## YOUR TASK
Return all entries below exactly. Skip nothing.

------ SOURCE MATERIAL

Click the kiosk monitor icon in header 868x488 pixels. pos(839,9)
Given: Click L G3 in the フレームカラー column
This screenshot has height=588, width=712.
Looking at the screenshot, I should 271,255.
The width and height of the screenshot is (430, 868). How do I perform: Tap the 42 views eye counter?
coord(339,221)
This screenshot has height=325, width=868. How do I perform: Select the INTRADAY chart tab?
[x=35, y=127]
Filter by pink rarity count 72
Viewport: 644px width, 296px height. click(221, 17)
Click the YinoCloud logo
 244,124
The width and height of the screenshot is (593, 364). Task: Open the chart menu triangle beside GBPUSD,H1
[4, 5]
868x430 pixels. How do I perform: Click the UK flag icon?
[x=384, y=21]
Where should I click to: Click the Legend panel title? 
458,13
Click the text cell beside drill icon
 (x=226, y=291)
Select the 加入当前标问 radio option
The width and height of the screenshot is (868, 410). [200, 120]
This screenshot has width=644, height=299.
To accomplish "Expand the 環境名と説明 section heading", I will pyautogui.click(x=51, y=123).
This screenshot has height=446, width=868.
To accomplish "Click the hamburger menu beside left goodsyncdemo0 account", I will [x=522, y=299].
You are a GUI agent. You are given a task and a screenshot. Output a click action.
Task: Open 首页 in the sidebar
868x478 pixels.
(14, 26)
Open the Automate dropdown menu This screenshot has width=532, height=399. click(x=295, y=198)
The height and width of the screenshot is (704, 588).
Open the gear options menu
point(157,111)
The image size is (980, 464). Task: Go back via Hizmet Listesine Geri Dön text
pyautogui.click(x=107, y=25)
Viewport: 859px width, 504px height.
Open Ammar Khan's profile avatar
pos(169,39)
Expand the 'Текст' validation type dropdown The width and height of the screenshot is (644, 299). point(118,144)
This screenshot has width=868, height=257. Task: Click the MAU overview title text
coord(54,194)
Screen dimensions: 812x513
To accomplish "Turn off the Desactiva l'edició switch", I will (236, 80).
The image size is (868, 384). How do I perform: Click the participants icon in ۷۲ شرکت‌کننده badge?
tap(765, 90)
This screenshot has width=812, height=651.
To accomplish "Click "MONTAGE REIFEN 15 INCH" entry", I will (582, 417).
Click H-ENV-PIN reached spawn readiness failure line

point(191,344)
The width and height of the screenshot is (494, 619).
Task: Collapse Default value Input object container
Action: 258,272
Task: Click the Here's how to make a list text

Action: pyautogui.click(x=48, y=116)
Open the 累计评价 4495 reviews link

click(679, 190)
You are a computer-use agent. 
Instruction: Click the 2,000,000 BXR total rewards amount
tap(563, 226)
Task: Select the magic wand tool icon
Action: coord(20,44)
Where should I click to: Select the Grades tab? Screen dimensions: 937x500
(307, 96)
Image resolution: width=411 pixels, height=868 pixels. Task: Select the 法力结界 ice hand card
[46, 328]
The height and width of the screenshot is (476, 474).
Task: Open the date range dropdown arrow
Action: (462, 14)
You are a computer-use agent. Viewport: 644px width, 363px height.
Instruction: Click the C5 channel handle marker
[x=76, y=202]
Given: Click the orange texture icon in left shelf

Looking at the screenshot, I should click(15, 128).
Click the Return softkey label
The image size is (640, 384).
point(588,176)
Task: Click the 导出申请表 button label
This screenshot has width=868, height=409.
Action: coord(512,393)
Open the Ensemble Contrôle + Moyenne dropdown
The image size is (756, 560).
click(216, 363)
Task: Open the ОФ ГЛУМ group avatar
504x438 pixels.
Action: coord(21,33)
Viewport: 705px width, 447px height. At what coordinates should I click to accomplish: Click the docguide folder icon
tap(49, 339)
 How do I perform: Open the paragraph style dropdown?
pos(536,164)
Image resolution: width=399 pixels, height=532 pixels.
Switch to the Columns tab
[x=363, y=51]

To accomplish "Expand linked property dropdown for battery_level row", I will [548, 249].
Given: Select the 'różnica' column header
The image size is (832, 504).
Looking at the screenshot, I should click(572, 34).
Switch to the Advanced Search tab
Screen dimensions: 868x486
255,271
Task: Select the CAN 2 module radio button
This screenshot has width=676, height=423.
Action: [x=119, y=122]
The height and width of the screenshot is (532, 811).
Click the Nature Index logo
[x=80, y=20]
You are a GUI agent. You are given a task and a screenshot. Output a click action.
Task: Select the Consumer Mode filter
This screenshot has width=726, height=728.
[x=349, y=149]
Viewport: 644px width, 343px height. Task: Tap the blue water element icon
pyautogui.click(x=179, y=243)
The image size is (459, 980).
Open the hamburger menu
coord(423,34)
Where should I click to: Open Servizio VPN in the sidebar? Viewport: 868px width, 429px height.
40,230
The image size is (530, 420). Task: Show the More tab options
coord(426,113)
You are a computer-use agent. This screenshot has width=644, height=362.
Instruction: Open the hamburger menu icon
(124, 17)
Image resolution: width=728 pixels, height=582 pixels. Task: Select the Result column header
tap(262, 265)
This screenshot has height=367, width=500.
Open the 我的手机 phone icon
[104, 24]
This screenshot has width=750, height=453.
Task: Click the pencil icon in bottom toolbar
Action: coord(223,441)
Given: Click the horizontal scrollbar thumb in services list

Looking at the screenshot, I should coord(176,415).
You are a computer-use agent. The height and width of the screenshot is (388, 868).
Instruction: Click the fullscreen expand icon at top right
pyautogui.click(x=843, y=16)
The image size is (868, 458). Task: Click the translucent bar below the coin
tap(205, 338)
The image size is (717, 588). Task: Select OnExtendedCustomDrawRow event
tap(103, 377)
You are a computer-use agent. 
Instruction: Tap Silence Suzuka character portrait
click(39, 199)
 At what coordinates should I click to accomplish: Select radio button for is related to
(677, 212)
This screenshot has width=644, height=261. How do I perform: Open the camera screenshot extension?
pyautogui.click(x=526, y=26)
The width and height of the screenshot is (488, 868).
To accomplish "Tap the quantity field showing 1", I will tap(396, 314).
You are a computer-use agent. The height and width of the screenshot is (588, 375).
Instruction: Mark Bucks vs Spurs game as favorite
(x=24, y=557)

------------

## TASK RESULT
Click the kiosk monitor icon in header 868x488 pixels. pos(839,9)
Given: Click L G3 in the フレームカラー column
This screenshot has height=588, width=712.
Looking at the screenshot, I should 271,255.
The width and height of the screenshot is (430, 868). How do I perform: Tap the 42 views eye counter?
coord(339,221)
This screenshot has height=325, width=868. How do I perform: Select the INTRADAY chart tab?
[x=35, y=127]
Filter by pink rarity count 72
Viewport: 644px width, 296px height. click(221, 17)
Click the YinoCloud logo
 244,124
The width and height of the screenshot is (593, 364). Task: Open the chart menu triangle beside GBPUSD,H1
[4, 5]
868x430 pixels. How do I perform: Click the UK flag icon?
[x=384, y=21]
Where should I click to: Click the Legend panel title? 
458,13
Click the text cell beside drill icon
 (x=226, y=291)
Select the 加入当前标问 radio option
The width and height of the screenshot is (868, 410). [200, 120]
This screenshot has width=644, height=299.
To accomplish "Expand the 環境名と説明 section heading", I will pyautogui.click(x=51, y=123).
This screenshot has height=446, width=868.
To accomplish "Click the hamburger menu beside left goodsyncdemo0 account", I will [x=522, y=299].
You are a GUI agent. You are given a task and a screenshot. Output a click action.
Task: Open 首页 in the sidebar
868x478 pixels.
(14, 26)
Open the Automate dropdown menu This screenshot has width=532, height=399. click(x=295, y=198)
The height and width of the screenshot is (704, 588).
Open the gear options menu
point(157,111)
The image size is (980, 464). Task: Go back via Hizmet Listesine Geri Dön text
pyautogui.click(x=107, y=25)
Viewport: 859px width, 504px height.
Open Ammar Khan's profile avatar
pos(169,39)
Expand the 'Текст' validation type dropdown The width and height of the screenshot is (644, 299). point(118,144)
This screenshot has width=868, height=257. Task: Click the MAU overview title text
coord(54,194)
Screen dimensions: 812x513
To accomplish "Turn off the Desactiva l'edició switch", I will (236, 80).
The image size is (868, 384). How do I perform: Click the participants icon in ۷۲ شرکت‌کننده badge?
tap(765, 90)
This screenshot has width=812, height=651.
To accomplish "Click "MONTAGE REIFEN 15 INCH" entry", I will (582, 417).
Click H-ENV-PIN reached spawn readiness failure line

point(191,344)
The width and height of the screenshot is (494, 619).
Task: Collapse Default value Input object container
Action: 258,272
Task: Click the Here's how to make a list text

Action: pyautogui.click(x=48, y=116)
Open the 累计评价 4495 reviews link

click(679, 190)
You are a computer-use agent. 
Instruction: Click the 2,000,000 BXR total rewards amount
tap(563, 226)
Task: Select the magic wand tool icon
Action: coord(20,44)
Where should I click to: Select the Grades tab? Screen dimensions: 937x500
(307, 96)
Image resolution: width=411 pixels, height=868 pixels. Task: Select the 法力结界 ice hand card
[46, 328]
The height and width of the screenshot is (476, 474).
Task: Open the date range dropdown arrow
Action: (462, 14)
You are a computer-use agent. Viewport: 644px width, 363px height.
Instruction: Click the C5 channel handle marker
[x=76, y=202]
Given: Click the orange texture icon in left shelf

Looking at the screenshot, I should click(15, 128).
Click the Return softkey label
The image size is (640, 384).
point(588,176)
Task: Click the 导出申请表 button label
This screenshot has width=868, height=409.
Action: coord(512,393)
Open the Ensemble Contrôle + Moyenne dropdown
The image size is (756, 560).
click(216, 363)
Task: Open the ОФ ГЛУМ group avatar
504x438 pixels.
Action: coord(21,33)
Viewport: 705px width, 447px height. At what coordinates should I click to accomplish: Click the docguide folder icon
tap(49, 339)
 How do I perform: Open the paragraph style dropdown?
pos(536,164)
Image resolution: width=399 pixels, height=532 pixels.
Switch to the Columns tab
[x=363, y=51]

To accomplish "Expand linked property dropdown for battery_level row", I will [548, 249].
Given: Select the 'różnica' column header
The image size is (832, 504).
Looking at the screenshot, I should click(572, 34).
Switch to the Advanced Search tab
Screen dimensions: 868x486
255,271
Task: Select the CAN 2 module radio button
This screenshot has width=676, height=423.
Action: [x=119, y=122]
The height and width of the screenshot is (532, 811).
Click the Nature Index logo
[x=80, y=20]
You are a GUI agent. You are given a task and a screenshot. Output a click action.
Task: Select the Consumer Mode filter
This screenshot has width=726, height=728.
[x=349, y=149]
Viewport: 644px width, 343px height. Task: Tap the blue water element icon
pyautogui.click(x=179, y=243)
The image size is (459, 980).
Open the hamburger menu
coord(423,34)
Where should I click to: Open Servizio VPN in the sidebar? Viewport: 868px width, 429px height.
40,230
The image size is (530, 420). Task: Show the More tab options
coord(426,113)
You are a computer-use agent. This screenshot has width=644, height=362.
Instruction: Open the hamburger menu icon
(124, 17)
Image resolution: width=728 pixels, height=582 pixels. Task: Select the Result column header
tap(262, 265)
This screenshot has height=367, width=500.
Open the 我的手机 phone icon
[104, 24]
This screenshot has width=750, height=453.
Task: Click the pencil icon in bottom toolbar
Action: coord(223,441)
Given: Click the horizontal scrollbar thumb in services list

Looking at the screenshot, I should coord(176,415).
You are a computer-use agent. The height and width of the screenshot is (388, 868).
Instruction: Click the fullscreen expand icon at top right
pyautogui.click(x=843, y=16)
The image size is (868, 458). Task: Click the translucent bar below the coin
tap(205, 338)
The image size is (717, 588). Task: Select OnExtendedCustomDrawRow event
tap(103, 377)
You are a computer-use agent. 
Instruction: Tap Silence Suzuka character portrait
click(39, 199)
 At what coordinates should I click to accomplish: Select radio button for is related to
(677, 212)
This screenshot has width=644, height=261. How do I perform: Open the camera screenshot extension?
pyautogui.click(x=526, y=26)
The width and height of the screenshot is (488, 868).
To accomplish "Tap the quantity field showing 1", I will tap(396, 314).
You are a computer-use agent. The height and width of the screenshot is (588, 375).
Instruction: Mark Bucks vs Spurs game as favorite
(x=24, y=557)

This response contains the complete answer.